** Opening Dataset records block **

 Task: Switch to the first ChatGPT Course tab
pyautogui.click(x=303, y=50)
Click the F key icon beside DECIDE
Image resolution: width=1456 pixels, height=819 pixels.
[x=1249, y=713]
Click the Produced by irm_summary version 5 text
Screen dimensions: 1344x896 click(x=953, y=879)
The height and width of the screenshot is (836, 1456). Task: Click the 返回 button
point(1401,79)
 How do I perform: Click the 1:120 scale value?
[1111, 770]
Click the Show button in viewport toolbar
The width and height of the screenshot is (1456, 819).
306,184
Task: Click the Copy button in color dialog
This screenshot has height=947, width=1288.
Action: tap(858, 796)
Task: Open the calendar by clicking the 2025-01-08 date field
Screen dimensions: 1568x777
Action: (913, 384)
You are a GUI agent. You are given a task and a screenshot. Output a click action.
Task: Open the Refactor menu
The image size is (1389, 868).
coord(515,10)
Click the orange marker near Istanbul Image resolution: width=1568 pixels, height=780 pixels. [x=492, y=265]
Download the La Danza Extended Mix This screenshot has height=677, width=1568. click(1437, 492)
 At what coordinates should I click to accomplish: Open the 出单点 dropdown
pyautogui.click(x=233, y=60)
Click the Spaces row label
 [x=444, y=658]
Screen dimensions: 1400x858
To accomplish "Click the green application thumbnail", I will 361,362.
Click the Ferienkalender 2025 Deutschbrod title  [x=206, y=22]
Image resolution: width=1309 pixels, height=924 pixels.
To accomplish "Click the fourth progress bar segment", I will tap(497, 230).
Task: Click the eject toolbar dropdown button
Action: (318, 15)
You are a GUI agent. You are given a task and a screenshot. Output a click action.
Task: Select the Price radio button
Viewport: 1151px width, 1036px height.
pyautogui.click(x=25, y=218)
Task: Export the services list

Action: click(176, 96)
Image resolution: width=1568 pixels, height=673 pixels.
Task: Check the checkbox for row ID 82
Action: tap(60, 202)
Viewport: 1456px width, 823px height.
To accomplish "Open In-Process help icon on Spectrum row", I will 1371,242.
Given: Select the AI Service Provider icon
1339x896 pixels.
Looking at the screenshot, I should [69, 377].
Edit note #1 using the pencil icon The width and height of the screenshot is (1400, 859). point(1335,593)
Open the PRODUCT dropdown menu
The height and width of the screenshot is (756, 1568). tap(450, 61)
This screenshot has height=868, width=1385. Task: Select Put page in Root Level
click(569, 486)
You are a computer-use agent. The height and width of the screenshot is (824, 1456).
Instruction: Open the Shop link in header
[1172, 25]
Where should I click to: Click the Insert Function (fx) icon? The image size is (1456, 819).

** Closing Dataset records block **

=== Task goal ===
Every entry must be duplicated exactly as it was written.

=== Exercise response ===
 Task: Switch to the first ChatGPT Course tab
pyautogui.click(x=303, y=50)
Click the F key icon beside DECIDE
Image resolution: width=1456 pixels, height=819 pixels.
[x=1249, y=713]
Click the Produced by irm_summary version 5 text
Screen dimensions: 1344x896 click(x=953, y=879)
The height and width of the screenshot is (836, 1456). Task: Click the 返回 button
point(1401,79)
 How do I perform: Click the 1:120 scale value?
[1111, 770]
Click the Show button in viewport toolbar
The width and height of the screenshot is (1456, 819).
306,184
Task: Click the Copy button in color dialog
This screenshot has height=947, width=1288.
Action: tap(858, 796)
Task: Open the calendar by clicking the 2025-01-08 date field
Screen dimensions: 1568x777
Action: (913, 384)
You are a GUI agent. You are given a task and a screenshot. Output a click action.
Task: Open the Refactor menu
The image size is (1389, 868).
coord(515,10)
Click the orange marker near Istanbul Image resolution: width=1568 pixels, height=780 pixels. [x=492, y=265]
Download the La Danza Extended Mix This screenshot has height=677, width=1568. click(1437, 492)
 At what coordinates should I click to accomplish: Open the 出单点 dropdown
pyautogui.click(x=233, y=60)
Click the Spaces row label
 [x=444, y=658]
Screen dimensions: 1400x858
To accomplish "Click the green application thumbnail", I will 361,362.
Click the Ferienkalender 2025 Deutschbrod title  [x=206, y=22]
Image resolution: width=1309 pixels, height=924 pixels.
To accomplish "Click the fourth progress bar segment", I will tap(497, 230).
Task: Click the eject toolbar dropdown button
Action: (318, 15)
You are a GUI agent. You are given a task and a screenshot. Output a click action.
Task: Select the Price radio button
Viewport: 1151px width, 1036px height.
pyautogui.click(x=25, y=218)
Task: Export the services list

Action: click(176, 96)
Image resolution: width=1568 pixels, height=673 pixels.
Task: Check the checkbox for row ID 82
Action: tap(60, 202)
Viewport: 1456px width, 823px height.
To accomplish "Open In-Process help icon on Spectrum row", I will 1371,242.
Given: Select the AI Service Provider icon
1339x896 pixels.
Looking at the screenshot, I should [69, 377].
Edit note #1 using the pencil icon The width and height of the screenshot is (1400, 859). point(1335,593)
Open the PRODUCT dropdown menu
The height and width of the screenshot is (756, 1568). tap(450, 61)
This screenshot has height=868, width=1385. Task: Select Put page in Root Level
click(569, 486)
You are a computer-use agent. The height and width of the screenshot is (824, 1456).
Instruction: Open the Shop link in header
[1172, 25]
Where should I click to: Click the Insert Function (fx) icon? The image size is (1456, 819).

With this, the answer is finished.